More than self interest driving Japan’s stance — academic

Why is the ruling elite pressing ahead with plans to host the Tokyo Olympics in the midst of a global pandemic and in the face of such widespread opposition?

It is the multibillion-dollar question.

And there are billions in TV rights at stake.

The International Olympic Committee depends on those funds. And Japan could be presented with a rather large bill if it breaches its contract to stage the Games.

Roy Starrs
Roy Starrs
But University of Otago associate professor Roy Starrs argues there are historical, cultural and political reasons at play as well as self-interest.

A recent opinion poll suggested 80% of Japanese want the Olympics to be postponed or cancelled.

It is opinion that is grounded in a dire reality.

Japan is struggling with a fourth wave of Covid.
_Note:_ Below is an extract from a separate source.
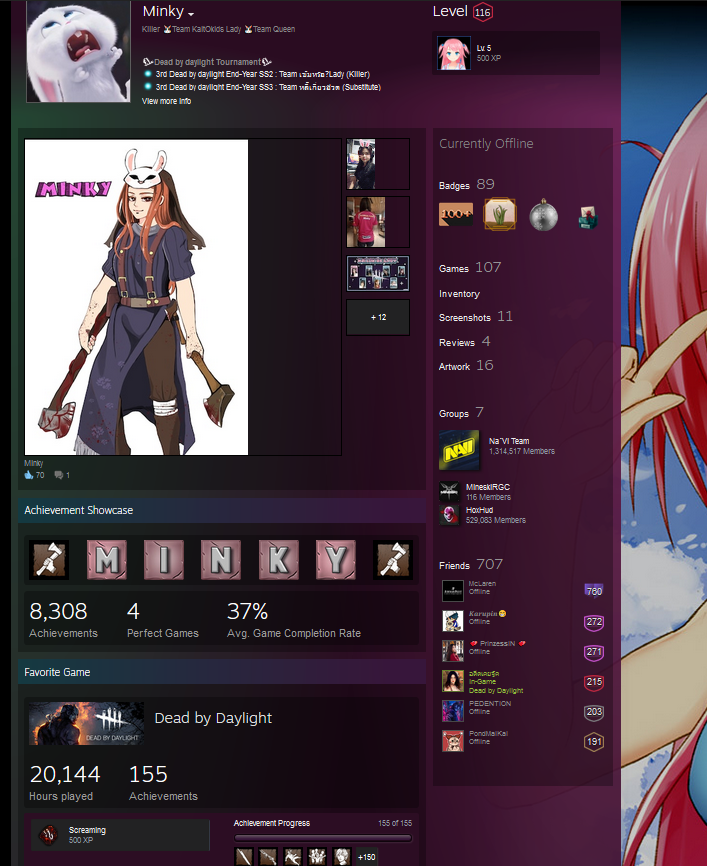
Task: Open the gift box badge icon
Action: pos(588,216)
The world is struggling with new variants of Covid.

The global average of daily reported cases have more than doubled from July when the Olympics were initially scheduled.

"No matter how much popular opposition there is to holding the Games, the Japanese Government ... is not in the habit of following the will of the people," Starrs said.

"There are no precedents for that in Japanese history.

"Japan has always had a very hierarchical, top-down political power structure in which the ruling elite ... make all the decisions on behalf of a rather passive and compliant populace."

Starrs suggested the Government may have decided cancelling the Games would represent a "wasteful loss of a huge financial investment but also a major international loss of face and a major blow to national pride".

A cultural trait often remarked upon is that the Japanese can be "reluctant to change direction, even if they may seem to be courting disaster," he added.

It is seen as a sign of weakness or showing a lack of resolve in a nation where perseverance is valued.

History may also being playing a part in the determination of the ruling class to forge ahead.

Japan had to cancel the 1940 Olympics because of the onset of World War 2.

"But in 1964 they hosted a very successful Olympics and it was kind of Japan’s coming-out party after the ignominy of Japan’s role in the Second World War.

"It was extremely successful politically and diplomatically. It re-established Japan as a good international player.

"Having had that success they are very loath to give up this chance now to show they are still a major player ... and re-establish their standing in the world.

"Of course, if they had to cancel it, it would be the opposite of that and a huge loss of face. This is how I think the political class perceive it."